PROVIDED ENTRIES ->
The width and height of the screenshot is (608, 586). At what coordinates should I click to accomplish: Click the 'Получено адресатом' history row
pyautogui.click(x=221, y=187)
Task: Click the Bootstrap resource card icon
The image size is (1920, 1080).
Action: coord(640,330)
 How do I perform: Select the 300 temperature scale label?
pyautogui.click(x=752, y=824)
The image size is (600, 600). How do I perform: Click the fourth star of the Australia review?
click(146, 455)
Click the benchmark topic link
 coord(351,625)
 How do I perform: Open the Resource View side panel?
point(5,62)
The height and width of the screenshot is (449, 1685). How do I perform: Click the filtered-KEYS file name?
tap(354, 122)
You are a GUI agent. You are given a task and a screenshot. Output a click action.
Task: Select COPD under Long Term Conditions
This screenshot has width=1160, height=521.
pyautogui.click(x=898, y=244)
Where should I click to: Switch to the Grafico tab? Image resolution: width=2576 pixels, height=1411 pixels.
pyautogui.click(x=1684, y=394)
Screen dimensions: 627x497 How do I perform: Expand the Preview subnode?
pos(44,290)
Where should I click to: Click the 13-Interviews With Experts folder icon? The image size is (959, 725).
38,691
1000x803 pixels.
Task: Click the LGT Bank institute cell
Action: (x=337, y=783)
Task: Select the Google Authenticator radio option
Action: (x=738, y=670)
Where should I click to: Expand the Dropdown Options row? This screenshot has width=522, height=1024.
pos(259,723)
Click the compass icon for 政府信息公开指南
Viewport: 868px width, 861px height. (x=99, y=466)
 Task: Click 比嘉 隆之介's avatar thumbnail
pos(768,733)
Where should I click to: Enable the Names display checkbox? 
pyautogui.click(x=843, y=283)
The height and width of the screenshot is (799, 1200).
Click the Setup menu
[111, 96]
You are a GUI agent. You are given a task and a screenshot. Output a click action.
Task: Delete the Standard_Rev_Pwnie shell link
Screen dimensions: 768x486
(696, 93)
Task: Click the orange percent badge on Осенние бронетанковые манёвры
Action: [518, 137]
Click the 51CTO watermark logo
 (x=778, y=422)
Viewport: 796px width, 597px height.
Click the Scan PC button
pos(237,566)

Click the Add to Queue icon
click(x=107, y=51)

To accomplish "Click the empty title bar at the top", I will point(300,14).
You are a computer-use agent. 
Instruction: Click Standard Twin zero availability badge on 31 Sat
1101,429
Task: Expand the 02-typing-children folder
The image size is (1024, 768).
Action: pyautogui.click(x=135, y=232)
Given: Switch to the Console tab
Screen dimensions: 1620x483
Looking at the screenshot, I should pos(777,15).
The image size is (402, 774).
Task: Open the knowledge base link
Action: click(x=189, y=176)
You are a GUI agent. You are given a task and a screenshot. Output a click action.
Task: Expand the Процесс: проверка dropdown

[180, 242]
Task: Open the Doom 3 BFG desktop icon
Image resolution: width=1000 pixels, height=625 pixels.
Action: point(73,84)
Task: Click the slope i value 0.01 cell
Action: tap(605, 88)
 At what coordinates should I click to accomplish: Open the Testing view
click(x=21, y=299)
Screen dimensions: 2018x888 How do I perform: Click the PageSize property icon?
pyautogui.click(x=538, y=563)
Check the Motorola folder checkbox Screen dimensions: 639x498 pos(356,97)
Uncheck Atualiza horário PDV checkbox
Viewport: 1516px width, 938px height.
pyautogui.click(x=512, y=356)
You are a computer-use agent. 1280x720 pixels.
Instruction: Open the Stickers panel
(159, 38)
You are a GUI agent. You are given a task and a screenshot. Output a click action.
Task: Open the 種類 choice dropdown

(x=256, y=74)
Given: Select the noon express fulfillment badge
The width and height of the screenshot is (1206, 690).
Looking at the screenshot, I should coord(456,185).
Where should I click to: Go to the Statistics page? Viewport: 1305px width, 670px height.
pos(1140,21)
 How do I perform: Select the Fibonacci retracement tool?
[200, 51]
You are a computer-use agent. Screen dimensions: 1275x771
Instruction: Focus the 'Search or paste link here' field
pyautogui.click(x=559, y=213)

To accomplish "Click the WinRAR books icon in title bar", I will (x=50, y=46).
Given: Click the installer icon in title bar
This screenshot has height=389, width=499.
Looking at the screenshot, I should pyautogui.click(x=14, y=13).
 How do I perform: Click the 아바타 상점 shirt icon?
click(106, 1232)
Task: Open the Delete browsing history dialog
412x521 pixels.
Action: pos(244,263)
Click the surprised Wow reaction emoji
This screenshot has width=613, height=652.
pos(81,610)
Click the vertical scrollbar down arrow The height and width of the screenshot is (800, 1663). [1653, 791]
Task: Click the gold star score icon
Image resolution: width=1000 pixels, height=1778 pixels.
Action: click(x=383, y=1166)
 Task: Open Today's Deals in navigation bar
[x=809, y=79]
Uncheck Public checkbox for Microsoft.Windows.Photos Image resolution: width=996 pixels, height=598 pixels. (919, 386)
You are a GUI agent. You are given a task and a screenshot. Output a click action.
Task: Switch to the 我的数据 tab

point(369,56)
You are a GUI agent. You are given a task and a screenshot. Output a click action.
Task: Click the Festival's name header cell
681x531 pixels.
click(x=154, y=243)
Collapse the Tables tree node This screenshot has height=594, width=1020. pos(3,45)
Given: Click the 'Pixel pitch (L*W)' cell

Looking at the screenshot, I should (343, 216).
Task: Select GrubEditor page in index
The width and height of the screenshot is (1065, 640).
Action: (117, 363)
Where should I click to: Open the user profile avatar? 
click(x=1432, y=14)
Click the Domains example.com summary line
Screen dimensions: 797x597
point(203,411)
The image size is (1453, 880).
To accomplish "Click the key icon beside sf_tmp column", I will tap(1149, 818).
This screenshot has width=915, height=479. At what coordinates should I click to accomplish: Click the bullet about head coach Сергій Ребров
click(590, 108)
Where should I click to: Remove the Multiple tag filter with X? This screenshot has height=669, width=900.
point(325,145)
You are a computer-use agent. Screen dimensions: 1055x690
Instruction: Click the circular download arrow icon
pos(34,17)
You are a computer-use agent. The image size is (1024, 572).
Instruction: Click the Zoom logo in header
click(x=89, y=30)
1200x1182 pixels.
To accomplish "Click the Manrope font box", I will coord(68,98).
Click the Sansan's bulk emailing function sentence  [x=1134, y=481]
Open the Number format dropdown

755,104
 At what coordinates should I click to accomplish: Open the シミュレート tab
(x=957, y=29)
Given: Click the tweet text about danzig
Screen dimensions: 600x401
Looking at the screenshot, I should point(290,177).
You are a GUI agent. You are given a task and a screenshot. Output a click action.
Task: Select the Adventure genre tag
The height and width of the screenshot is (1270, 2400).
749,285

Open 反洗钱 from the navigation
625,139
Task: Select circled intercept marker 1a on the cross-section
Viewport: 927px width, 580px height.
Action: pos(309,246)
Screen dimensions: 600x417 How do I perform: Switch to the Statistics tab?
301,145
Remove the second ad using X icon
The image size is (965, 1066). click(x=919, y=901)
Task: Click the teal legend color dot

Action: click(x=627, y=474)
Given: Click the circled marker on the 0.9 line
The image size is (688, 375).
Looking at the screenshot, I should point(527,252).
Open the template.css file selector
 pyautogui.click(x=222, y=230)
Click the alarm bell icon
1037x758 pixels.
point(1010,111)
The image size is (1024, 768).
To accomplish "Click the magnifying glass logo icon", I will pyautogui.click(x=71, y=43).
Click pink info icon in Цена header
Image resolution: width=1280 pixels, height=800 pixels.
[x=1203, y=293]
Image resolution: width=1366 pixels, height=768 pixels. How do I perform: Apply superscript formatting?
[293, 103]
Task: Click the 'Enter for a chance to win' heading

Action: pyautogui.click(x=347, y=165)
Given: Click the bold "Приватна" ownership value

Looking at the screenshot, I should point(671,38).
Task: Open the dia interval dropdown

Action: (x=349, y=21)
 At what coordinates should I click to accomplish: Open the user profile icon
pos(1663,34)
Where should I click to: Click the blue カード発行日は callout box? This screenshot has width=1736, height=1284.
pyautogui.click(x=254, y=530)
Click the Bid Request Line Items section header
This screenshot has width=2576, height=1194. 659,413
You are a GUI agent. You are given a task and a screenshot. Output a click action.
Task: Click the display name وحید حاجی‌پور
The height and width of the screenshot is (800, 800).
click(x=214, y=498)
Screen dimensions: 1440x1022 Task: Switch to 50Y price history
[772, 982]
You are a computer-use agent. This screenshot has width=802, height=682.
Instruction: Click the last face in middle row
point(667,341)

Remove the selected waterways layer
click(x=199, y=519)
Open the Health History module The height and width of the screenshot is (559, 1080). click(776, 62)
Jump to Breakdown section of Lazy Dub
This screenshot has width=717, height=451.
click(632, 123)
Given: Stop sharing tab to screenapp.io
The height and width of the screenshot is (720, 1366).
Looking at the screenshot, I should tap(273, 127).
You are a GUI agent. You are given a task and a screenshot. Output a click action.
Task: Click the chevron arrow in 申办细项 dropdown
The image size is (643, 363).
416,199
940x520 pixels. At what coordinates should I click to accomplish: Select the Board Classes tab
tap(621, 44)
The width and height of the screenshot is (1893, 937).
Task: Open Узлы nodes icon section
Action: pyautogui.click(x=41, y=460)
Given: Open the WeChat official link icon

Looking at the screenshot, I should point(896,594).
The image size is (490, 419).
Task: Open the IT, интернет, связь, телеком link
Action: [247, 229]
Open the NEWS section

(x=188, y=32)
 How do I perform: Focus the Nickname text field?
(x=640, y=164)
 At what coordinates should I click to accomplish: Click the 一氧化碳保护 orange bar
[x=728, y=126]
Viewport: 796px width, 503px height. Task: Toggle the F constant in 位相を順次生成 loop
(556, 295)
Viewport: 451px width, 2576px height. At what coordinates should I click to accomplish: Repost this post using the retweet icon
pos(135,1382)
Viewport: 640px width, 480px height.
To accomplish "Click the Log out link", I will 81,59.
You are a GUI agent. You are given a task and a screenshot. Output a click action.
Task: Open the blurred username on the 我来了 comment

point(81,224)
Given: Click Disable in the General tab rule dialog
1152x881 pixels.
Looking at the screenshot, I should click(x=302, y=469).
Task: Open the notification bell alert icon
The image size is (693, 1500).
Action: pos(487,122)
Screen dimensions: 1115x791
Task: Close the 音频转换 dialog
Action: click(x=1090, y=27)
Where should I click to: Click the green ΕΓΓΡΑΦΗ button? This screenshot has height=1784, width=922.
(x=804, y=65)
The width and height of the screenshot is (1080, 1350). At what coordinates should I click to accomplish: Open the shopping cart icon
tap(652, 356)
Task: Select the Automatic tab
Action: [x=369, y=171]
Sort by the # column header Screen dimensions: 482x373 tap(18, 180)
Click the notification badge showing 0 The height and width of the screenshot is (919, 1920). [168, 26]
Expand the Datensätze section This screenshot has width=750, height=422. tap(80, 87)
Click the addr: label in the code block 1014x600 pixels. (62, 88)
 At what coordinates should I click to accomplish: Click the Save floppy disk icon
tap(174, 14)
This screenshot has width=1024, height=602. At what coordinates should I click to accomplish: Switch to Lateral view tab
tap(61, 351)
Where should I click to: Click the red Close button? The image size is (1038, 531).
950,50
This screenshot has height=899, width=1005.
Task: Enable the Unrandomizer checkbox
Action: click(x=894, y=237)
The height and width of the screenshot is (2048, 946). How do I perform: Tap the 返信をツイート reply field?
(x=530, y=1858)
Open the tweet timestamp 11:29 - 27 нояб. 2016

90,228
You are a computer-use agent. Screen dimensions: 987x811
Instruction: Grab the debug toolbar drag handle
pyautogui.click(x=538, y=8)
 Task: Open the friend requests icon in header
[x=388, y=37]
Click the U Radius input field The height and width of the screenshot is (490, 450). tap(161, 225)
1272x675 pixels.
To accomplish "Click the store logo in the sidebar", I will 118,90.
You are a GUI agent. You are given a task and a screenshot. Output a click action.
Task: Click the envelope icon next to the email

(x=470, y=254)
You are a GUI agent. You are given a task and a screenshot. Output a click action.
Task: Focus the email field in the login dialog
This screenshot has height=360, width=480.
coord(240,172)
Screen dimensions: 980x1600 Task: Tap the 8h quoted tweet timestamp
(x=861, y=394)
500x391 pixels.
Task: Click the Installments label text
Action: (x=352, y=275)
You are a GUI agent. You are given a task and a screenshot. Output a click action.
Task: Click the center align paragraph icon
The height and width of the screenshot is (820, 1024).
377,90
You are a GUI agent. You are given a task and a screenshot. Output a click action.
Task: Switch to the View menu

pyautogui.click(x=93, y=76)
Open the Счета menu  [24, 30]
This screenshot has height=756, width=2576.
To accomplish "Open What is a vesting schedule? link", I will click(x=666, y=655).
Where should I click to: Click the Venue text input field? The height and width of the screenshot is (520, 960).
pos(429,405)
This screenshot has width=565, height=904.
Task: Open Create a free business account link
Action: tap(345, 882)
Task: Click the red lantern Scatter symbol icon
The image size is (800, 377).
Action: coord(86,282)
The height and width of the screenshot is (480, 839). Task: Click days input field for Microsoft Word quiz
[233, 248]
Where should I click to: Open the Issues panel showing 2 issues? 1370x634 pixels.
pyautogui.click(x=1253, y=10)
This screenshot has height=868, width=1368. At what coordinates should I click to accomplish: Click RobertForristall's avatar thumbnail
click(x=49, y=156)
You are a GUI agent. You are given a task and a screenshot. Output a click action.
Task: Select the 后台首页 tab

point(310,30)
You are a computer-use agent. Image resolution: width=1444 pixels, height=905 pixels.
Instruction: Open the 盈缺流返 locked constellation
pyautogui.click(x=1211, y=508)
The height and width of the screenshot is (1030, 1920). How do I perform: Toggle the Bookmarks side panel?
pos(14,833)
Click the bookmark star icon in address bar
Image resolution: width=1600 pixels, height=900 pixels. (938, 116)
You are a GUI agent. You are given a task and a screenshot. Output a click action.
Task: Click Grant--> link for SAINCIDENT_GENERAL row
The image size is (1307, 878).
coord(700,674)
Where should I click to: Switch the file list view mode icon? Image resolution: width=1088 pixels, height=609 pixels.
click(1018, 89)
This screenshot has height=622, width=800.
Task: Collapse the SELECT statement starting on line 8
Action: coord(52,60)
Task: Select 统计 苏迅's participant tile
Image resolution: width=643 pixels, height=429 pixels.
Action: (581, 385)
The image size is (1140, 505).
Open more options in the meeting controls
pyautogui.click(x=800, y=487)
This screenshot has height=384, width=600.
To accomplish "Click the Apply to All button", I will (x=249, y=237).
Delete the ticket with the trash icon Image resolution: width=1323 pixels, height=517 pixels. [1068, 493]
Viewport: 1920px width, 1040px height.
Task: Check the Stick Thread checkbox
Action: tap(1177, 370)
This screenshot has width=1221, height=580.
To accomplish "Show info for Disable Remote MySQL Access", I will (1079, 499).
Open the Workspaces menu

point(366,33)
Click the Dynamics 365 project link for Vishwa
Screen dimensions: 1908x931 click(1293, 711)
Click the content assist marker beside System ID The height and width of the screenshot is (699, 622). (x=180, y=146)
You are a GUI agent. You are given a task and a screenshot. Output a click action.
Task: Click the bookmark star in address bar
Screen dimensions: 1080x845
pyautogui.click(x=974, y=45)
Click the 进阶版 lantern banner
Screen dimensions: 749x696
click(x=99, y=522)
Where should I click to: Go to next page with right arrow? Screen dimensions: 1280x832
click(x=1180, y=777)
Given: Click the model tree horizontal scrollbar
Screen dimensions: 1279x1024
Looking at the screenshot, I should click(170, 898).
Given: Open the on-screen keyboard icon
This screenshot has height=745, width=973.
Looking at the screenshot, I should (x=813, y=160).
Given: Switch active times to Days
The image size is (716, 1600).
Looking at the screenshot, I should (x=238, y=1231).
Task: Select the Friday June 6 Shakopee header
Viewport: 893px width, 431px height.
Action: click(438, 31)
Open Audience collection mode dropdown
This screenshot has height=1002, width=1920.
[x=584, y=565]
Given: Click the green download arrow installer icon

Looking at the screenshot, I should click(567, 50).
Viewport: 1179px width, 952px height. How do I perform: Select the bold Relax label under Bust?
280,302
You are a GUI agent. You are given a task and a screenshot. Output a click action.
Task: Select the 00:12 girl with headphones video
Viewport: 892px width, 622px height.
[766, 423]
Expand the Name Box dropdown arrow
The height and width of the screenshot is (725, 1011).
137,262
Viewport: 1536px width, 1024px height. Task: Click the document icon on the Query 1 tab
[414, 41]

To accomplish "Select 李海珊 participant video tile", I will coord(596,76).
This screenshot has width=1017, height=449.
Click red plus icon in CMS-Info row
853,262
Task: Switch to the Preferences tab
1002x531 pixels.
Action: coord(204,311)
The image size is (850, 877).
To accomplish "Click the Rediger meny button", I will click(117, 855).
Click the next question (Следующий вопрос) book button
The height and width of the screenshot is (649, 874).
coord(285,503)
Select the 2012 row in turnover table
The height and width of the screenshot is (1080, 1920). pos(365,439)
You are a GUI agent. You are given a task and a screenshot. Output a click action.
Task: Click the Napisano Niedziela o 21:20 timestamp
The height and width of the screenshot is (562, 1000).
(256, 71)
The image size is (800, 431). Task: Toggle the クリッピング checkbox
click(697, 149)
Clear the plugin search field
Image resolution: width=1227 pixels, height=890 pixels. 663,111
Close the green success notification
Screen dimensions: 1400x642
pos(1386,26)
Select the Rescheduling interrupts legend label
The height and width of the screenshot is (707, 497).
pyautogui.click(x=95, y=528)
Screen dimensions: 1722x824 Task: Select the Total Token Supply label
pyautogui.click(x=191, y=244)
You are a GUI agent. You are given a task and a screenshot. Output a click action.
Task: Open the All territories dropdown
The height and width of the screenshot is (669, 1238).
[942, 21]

YOUR INSTRUCTIONS -> The lines holding the word "title" are the answer. Pull them out of the records and copy them.

OUTPUT ->
To accomplish "Click the empty title bar at the top", I will point(300,14).
To accomplish "Click the WinRAR books icon in title bar", I will (x=50, y=46).
Given: Click the installer icon in title bar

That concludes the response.